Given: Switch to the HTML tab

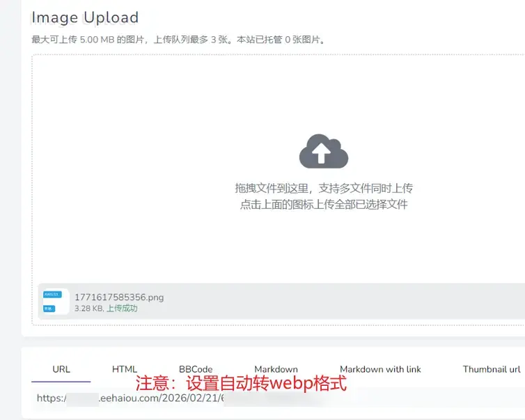Looking at the screenshot, I should point(125,369).
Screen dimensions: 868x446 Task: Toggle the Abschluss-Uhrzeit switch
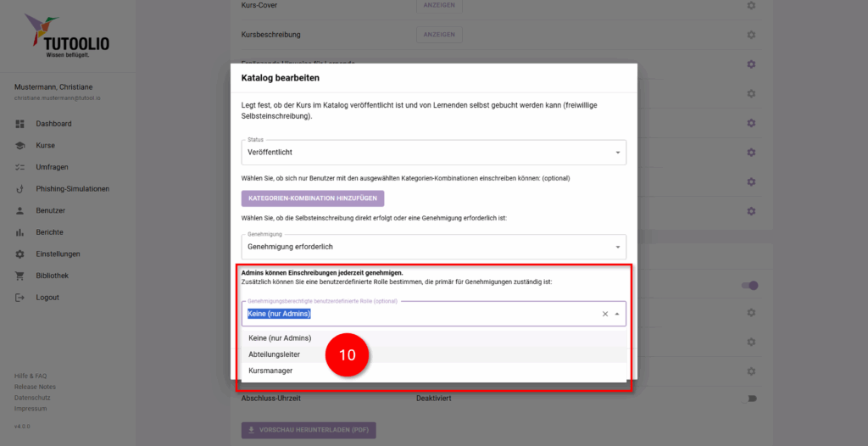(750, 398)
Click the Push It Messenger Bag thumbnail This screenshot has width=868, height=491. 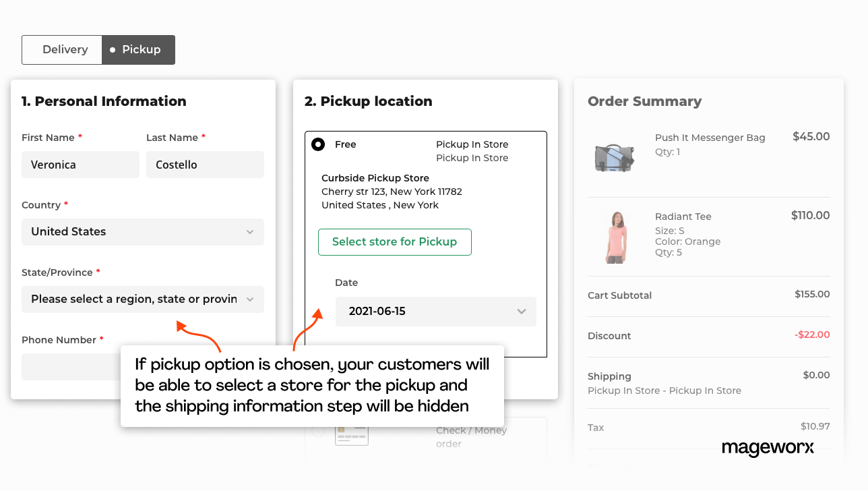point(615,156)
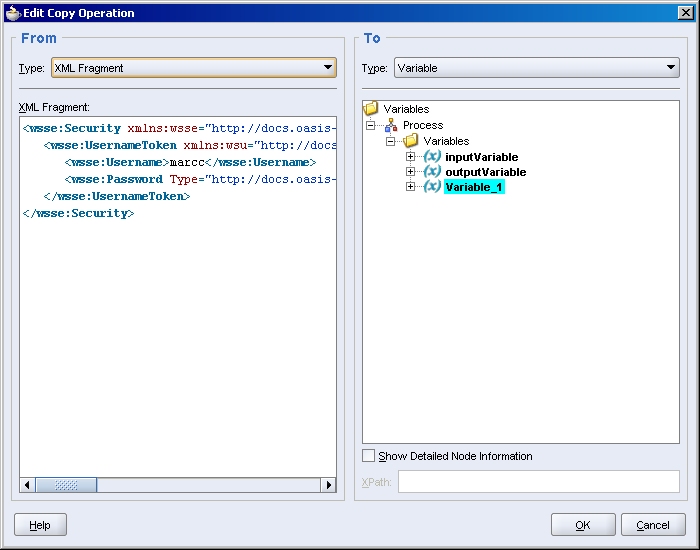Image resolution: width=700 pixels, height=550 pixels.
Task: Open the To Type dropdown
Action: click(671, 68)
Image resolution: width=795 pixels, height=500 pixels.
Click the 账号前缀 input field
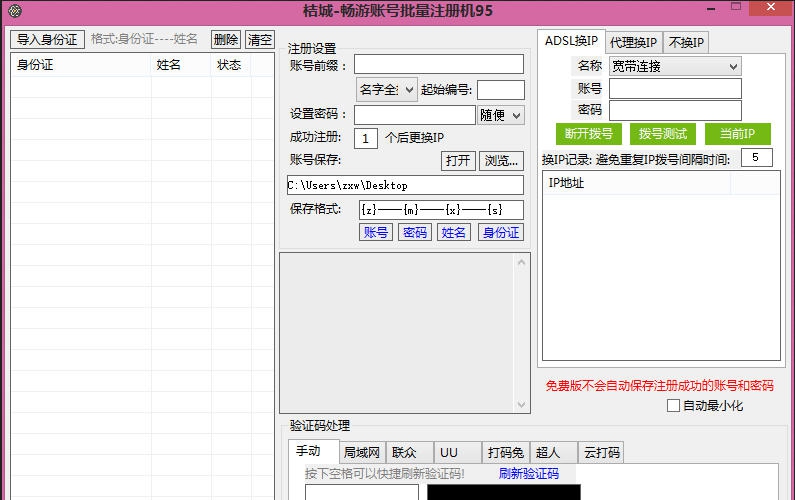[x=438, y=65]
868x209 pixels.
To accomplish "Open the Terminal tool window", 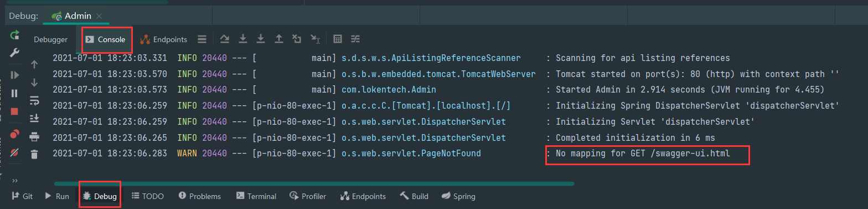I will coord(256,196).
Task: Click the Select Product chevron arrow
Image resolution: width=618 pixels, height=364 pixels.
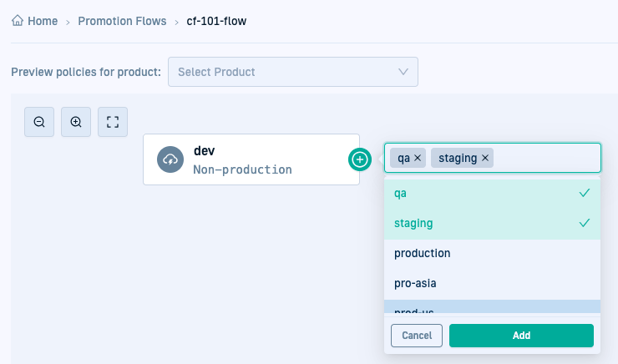Action: (x=403, y=72)
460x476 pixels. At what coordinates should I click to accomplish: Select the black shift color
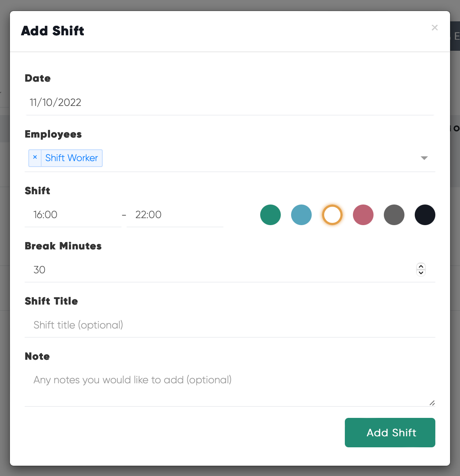pyautogui.click(x=425, y=215)
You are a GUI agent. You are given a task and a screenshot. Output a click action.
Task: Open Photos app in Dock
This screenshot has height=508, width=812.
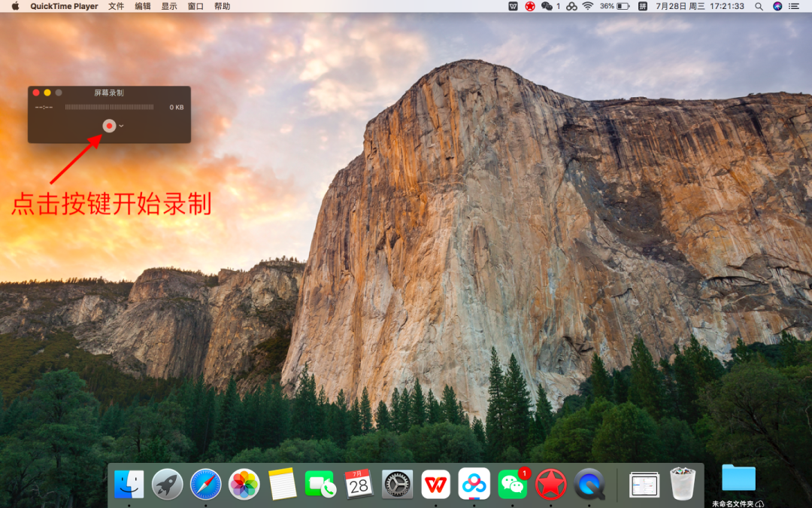[244, 485]
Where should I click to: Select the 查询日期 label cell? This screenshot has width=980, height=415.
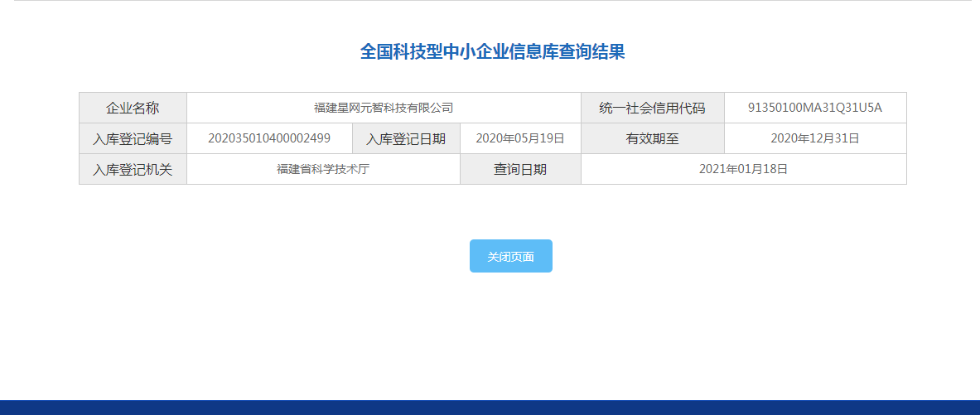tap(520, 169)
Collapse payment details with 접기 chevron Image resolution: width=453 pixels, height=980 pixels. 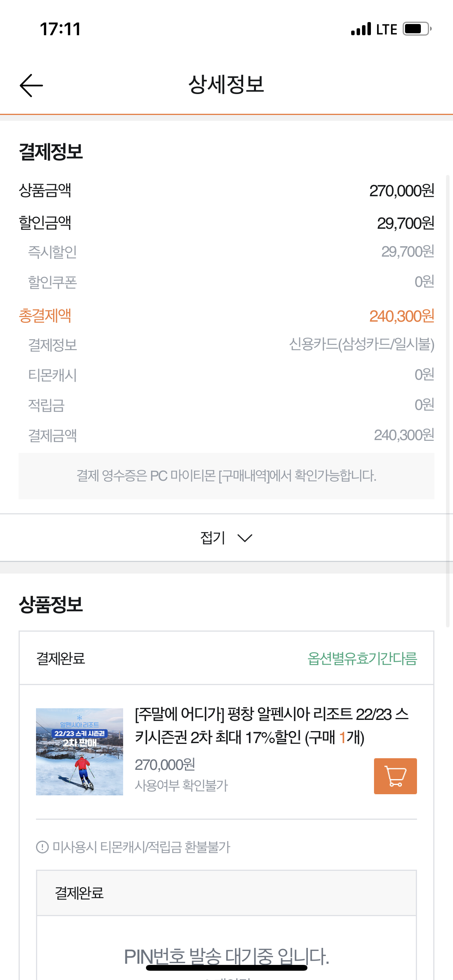[x=245, y=538]

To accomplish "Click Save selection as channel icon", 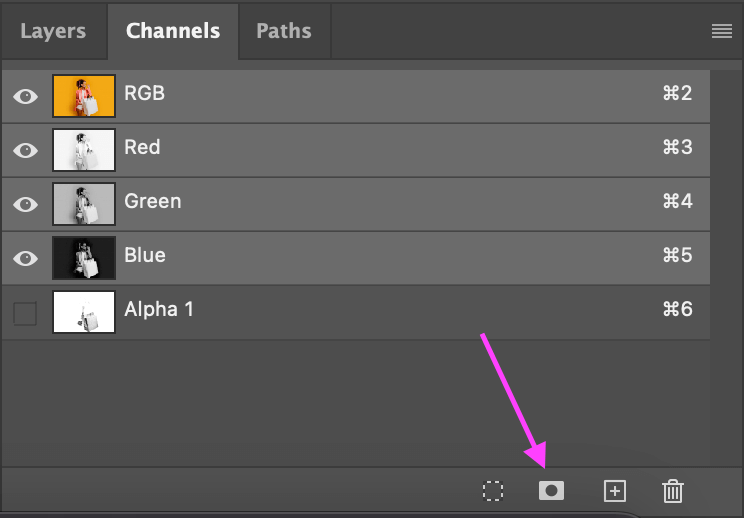I will pos(551,490).
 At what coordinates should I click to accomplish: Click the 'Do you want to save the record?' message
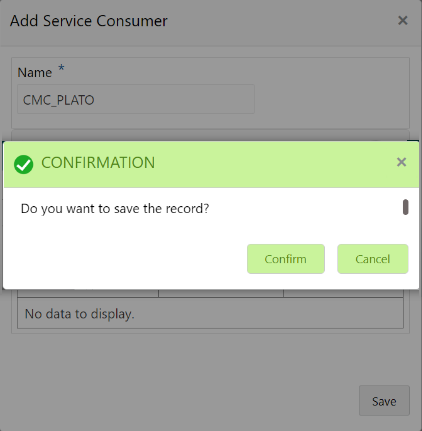tap(115, 209)
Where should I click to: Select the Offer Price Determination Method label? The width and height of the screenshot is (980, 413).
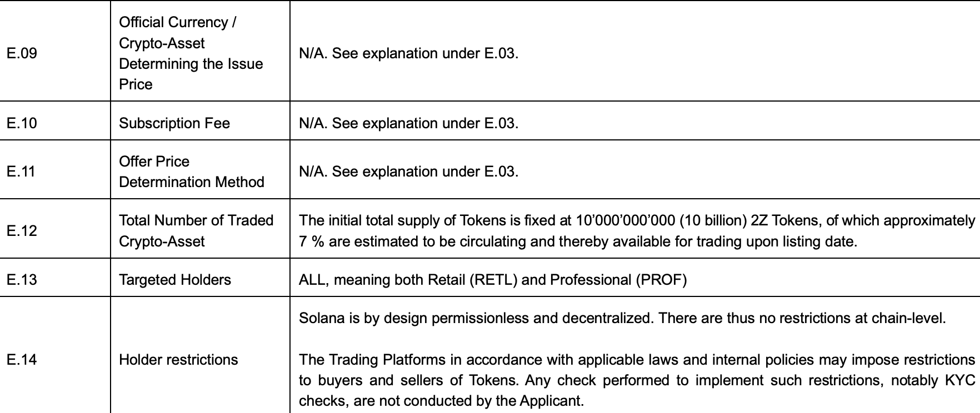pyautogui.click(x=191, y=172)
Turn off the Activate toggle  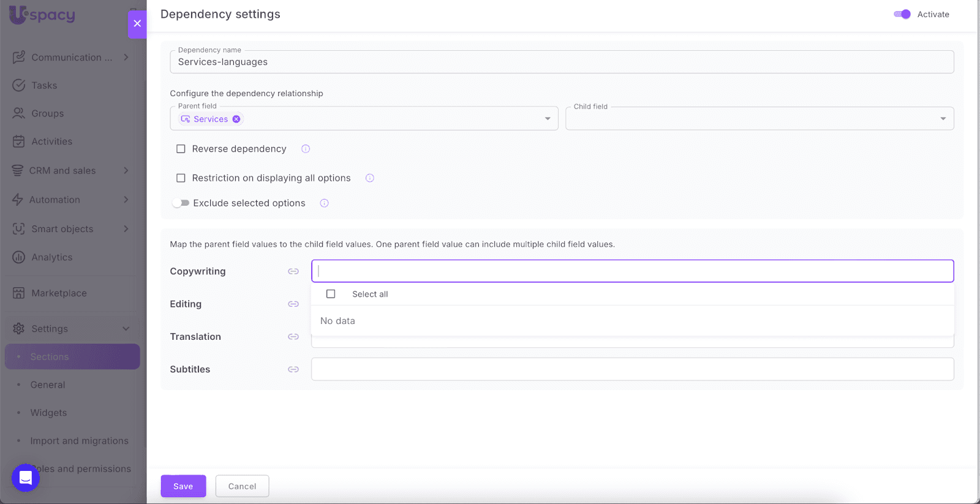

***

=== Required work ===
Your reply should give again exactly the lines from the one with "Where should I click to: Select the Offer" through the last line of the data, with both ends included and pictures left out.

=== Worked solution ===
Where should I click to: Select the Offer Price Determination Method label? The width and height of the screenshot is (980, 413).
pyautogui.click(x=191, y=172)
Turn off the Activate toggle  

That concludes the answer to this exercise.